Мы сидели друг против друга на очень низких, широких стульях, вынуждавших скрещать ноги, как свами[22]. Шенц затягивался своей начиненной опием сигаретой, и ее голубоватый дымок смешивался с выдохом медного дракона, отчего мои глаза заслезились. С бородкой клинышком и холеными усиками, с остроконечными завитками на бровях, в пестром атласном халате, Шенца вполне можно было принять за современного Мефистофеля, готовящегося заключить очередную сделку.
— В последний раз я тебя видел со спины — ты улепетывал от Ридов, — улыбаясь, сказал он.
— У меня были причины для беспокойства. Хозяйка дома, делая вид, что целует меня в щечку, шепнула на ухо, что желает моей смерти.
Он громко рассмеялся.
— Правда?
Я кивнул.
— Господи милосердный, надо же — еще один удовлетворенный клиент.
— Шенц, не могу поверить, что тебя еще не ограбили. Неужели твои соседи не знают, что ты живешь, как Мани[23]в своем саду наслаждений?
— Конечно знают. Но мой дом защищен, и у меня свободный проход по Адской Кухне.

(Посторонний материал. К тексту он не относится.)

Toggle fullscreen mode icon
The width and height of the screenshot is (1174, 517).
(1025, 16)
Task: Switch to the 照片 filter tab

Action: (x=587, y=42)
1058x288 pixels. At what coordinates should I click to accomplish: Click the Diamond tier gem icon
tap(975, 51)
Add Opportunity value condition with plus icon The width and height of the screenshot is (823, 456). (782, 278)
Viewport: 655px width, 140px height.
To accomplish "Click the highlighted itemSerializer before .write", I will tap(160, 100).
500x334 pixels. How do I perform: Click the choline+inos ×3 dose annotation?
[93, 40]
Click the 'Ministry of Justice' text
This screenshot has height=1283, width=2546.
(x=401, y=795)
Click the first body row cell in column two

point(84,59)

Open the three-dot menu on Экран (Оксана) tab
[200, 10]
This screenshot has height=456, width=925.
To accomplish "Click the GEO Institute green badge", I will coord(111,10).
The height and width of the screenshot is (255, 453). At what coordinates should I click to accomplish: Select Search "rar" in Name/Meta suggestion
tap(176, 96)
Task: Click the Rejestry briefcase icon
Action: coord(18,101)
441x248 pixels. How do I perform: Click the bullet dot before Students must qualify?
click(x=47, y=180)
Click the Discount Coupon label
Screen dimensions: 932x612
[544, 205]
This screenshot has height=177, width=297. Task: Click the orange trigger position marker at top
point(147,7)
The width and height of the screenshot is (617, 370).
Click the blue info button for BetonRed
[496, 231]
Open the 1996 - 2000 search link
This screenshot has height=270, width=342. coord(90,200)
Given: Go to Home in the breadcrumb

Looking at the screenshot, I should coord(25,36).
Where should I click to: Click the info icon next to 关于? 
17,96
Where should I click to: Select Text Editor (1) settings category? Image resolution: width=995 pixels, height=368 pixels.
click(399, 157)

— Они боятся твоего мастихина?
— Именно. Тебе знакомо такое имя — Датч Хейнрикс?
— Читал в газетах. Он тут главный бандит, да?
— Ему подчиняется самая влиятельная банда в районе, если не во всем городе. В семидесятые годы я написал его портрет. Ему тогда в голову начали приходить мысли о значимости его персоны, и он решил, что его увековеченные черты станут неоценимы для будущих историков. Тем портретом гордился бы сам Берн-Джонс[24]. Я изобразил этого отпетого преступника беспорочным святым в городском пейзаже ультрамариновых и розовато-лиловых тонов — блистательный мученик презренных улиц.
— И он в самом деле тебе заплатил?
— Конечно, он заплатил, распространив на меня свое покровительство. Он был не лучшим из клиентов — немного раздражительный, часто пьяный, не умел долго сидеть на одном месте. Но поверь мне, когда эти ребята увидели, что я умею делать кистью, они прониклись священным трепетом. Ты, наверное, думаешь, что искусство не производит на них никакого впечатления. Но это не так. Они стали меня воспринимать как своего рода волшебника. Прошлой зимой я написал очень милый портретик жены одного бандита — главаря Дохлых Кроликов[25].